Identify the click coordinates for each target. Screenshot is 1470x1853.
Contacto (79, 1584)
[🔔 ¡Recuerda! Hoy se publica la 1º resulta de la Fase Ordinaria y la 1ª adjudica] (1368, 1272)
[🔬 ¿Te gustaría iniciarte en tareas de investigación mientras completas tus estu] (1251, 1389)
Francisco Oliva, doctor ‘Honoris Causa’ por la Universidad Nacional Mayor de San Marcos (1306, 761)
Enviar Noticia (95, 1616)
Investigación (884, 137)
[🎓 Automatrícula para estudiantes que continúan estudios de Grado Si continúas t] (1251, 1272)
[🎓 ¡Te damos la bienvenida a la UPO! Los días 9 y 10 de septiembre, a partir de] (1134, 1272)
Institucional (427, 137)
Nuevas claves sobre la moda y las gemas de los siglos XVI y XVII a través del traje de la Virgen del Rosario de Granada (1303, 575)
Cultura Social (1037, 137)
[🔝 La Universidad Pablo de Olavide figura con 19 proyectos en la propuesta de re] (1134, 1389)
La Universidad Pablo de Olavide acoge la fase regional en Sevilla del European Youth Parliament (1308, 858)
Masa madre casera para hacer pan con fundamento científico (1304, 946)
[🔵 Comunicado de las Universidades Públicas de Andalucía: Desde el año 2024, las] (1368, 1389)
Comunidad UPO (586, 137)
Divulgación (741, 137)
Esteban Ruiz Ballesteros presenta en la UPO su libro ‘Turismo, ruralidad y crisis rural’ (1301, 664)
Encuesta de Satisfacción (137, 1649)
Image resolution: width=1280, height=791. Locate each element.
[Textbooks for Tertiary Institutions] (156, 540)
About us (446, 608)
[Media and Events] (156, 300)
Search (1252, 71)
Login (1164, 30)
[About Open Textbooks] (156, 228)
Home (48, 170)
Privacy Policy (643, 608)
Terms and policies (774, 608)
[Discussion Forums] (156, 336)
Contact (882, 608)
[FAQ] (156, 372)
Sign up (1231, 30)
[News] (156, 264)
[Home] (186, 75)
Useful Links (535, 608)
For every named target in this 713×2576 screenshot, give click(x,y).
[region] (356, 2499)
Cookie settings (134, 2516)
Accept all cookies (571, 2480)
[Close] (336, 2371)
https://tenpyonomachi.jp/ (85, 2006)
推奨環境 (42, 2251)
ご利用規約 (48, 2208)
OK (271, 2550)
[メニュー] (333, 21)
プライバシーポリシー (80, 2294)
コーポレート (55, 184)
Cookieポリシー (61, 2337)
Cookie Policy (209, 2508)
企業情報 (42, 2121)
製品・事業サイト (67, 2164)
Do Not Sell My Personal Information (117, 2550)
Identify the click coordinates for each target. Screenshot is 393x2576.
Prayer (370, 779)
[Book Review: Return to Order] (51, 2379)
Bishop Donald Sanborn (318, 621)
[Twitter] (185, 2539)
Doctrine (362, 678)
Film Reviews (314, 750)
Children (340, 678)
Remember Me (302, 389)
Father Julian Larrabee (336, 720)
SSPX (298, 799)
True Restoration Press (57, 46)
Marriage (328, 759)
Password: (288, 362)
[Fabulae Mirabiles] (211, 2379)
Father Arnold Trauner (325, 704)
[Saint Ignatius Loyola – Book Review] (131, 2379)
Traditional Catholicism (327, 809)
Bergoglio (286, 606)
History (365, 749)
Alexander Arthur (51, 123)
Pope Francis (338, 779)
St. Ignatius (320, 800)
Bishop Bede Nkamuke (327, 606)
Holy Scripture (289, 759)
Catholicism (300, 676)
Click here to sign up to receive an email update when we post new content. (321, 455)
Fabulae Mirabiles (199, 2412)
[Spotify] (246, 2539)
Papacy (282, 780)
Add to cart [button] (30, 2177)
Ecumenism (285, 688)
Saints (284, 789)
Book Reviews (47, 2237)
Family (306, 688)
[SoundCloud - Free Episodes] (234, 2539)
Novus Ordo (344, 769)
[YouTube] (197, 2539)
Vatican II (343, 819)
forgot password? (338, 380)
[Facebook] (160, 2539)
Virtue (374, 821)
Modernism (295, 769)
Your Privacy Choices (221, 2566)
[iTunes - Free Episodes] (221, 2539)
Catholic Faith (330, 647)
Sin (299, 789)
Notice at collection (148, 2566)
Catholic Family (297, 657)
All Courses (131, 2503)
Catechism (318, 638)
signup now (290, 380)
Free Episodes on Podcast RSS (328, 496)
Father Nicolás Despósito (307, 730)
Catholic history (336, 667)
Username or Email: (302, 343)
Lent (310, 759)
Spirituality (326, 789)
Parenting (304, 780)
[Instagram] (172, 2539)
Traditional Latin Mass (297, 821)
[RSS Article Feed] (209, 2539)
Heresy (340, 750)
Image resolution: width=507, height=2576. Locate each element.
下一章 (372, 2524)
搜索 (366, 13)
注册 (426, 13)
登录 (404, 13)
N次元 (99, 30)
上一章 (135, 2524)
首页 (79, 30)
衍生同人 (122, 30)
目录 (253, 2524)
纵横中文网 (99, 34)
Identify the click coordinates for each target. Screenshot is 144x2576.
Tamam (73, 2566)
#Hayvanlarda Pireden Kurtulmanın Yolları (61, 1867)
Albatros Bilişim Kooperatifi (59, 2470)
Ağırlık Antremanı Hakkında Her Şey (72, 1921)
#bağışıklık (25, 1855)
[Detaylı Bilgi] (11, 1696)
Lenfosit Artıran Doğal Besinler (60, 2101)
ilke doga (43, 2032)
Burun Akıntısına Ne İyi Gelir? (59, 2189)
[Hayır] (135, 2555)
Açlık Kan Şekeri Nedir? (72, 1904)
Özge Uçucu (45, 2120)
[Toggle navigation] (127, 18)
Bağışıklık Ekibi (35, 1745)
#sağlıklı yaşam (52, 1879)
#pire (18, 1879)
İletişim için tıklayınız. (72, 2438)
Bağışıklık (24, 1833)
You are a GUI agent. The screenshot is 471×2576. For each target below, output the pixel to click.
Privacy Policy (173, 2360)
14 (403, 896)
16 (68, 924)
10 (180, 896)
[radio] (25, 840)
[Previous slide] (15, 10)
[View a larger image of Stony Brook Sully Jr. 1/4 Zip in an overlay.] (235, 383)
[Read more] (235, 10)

-------------------------

> PROBLEM DESCRIPTION: The records are given above. Copy each line in them that holds "coordinates".

> SOLUTION FOR THIS EXERCISE:
Identify the click coordinates for each target. Screenshot is 1470x1853.
Identify the click coordinates for each target. Screenshot is 393x2576.
Identify the click coordinates for each target. Screenshot is 144x2576.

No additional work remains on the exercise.